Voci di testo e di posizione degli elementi
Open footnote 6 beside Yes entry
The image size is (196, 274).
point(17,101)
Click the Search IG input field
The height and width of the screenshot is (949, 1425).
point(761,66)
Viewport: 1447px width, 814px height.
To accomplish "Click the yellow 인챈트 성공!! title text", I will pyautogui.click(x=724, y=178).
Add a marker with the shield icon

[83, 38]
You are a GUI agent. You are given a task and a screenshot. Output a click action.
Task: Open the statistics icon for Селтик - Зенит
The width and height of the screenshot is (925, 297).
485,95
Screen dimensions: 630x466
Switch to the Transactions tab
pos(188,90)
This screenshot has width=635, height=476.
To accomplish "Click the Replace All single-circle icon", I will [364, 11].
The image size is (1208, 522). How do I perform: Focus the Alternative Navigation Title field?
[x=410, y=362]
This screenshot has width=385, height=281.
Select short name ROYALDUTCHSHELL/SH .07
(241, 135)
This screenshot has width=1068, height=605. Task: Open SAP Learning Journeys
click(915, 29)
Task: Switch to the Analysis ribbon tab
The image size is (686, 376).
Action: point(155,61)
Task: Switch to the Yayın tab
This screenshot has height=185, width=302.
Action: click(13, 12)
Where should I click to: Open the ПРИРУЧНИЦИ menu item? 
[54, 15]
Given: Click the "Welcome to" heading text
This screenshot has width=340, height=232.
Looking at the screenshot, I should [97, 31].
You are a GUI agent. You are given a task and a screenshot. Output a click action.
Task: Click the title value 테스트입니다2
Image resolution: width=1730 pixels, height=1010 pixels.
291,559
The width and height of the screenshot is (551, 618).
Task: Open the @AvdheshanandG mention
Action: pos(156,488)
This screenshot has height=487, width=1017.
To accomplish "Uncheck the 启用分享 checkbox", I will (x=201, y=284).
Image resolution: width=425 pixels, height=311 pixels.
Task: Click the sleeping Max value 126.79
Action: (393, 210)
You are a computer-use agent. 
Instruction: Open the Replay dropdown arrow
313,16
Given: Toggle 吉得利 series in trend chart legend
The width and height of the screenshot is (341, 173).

*CONSEGNA*:
Riscrivi le voci a partire dalla riga che contiene "Click the Search IG input field" e fino alla riga che contiene "Action: point(155,61)", entrambe incluse, con le richieste. Aumenta di 39 ogni numero delle coordinate nelle risposte e riporta soltanto queste righe.

*RISULTATO CORRETTO*:
Click the Search IG input field
The height and width of the screenshot is (949, 1425).
point(800,105)
Viewport: 1447px width, 814px height.
To accomplish "Click the yellow 인챈트 성공!! title text", I will pyautogui.click(x=763, y=217).
Add a marker with the shield icon

[122, 77]
You are a GUI agent. You are given a task and a screenshot. Output a click action.
Task: Open the statistics icon for Селтик - Зенит
The width and height of the screenshot is (925, 297).
524,134
Screen dimensions: 630x466
Switch to the Transactions tab
pos(227,129)
This screenshot has width=635, height=476.
To accomplish "Click the Replace All single-circle icon", I will [403, 50].
The image size is (1208, 522). How do I perform: Focus the Alternative Navigation Title field?
[x=449, y=401]
This screenshot has width=385, height=281.
Select short name ROYALDUTCHSHELL/SH .07
(280, 174)
This screenshot has width=1068, height=605. Task: Open SAP Learning Journeys
click(954, 68)
Task: Switch to the Analysis ribbon tab
The image size is (686, 376).
Action: point(194,100)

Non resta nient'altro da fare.